— BEGIN Exercise material —
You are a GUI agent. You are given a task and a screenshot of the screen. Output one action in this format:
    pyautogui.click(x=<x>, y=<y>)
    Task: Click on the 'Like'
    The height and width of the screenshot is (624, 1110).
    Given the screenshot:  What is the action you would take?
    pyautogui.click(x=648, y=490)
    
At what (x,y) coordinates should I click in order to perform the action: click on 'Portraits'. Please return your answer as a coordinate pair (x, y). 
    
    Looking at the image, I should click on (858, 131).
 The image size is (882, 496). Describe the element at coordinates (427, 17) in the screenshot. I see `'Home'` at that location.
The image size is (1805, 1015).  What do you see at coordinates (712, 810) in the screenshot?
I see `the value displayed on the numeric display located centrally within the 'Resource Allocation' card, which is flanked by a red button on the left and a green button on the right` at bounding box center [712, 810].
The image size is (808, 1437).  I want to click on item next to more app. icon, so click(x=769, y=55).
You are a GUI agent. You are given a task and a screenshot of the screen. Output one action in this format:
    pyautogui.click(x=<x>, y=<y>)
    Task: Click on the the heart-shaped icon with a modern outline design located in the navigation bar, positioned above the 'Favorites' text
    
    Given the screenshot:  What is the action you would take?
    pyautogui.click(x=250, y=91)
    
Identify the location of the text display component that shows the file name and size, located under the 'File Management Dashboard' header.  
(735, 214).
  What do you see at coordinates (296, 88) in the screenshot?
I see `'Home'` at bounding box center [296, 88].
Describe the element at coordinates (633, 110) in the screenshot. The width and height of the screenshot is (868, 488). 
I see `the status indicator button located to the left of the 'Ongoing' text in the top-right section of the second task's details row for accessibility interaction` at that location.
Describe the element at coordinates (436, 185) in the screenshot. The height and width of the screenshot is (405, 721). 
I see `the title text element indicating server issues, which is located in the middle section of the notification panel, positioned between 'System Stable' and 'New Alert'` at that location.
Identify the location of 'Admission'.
— END Exercise material —
Instructions to follow: Please rewrite the stretch of records from the line containing "The image size is (1805, 1015)." through the line containing "The image size is (808, 1437).", swapping "image" for "screenshot" and leaving everything else as it is.

Output for this task:
The screenshot size is (1805, 1015).  What do you see at coordinates (712, 810) in the screenshot?
I see `the value displayed on the numeric display located centrally within the 'Resource Allocation' card, which is flanked by a red button on the left and a green button on the right` at bounding box center [712, 810].
The screenshot size is (808, 1437).  I want to click on item next to more app. icon, so click(x=769, y=55).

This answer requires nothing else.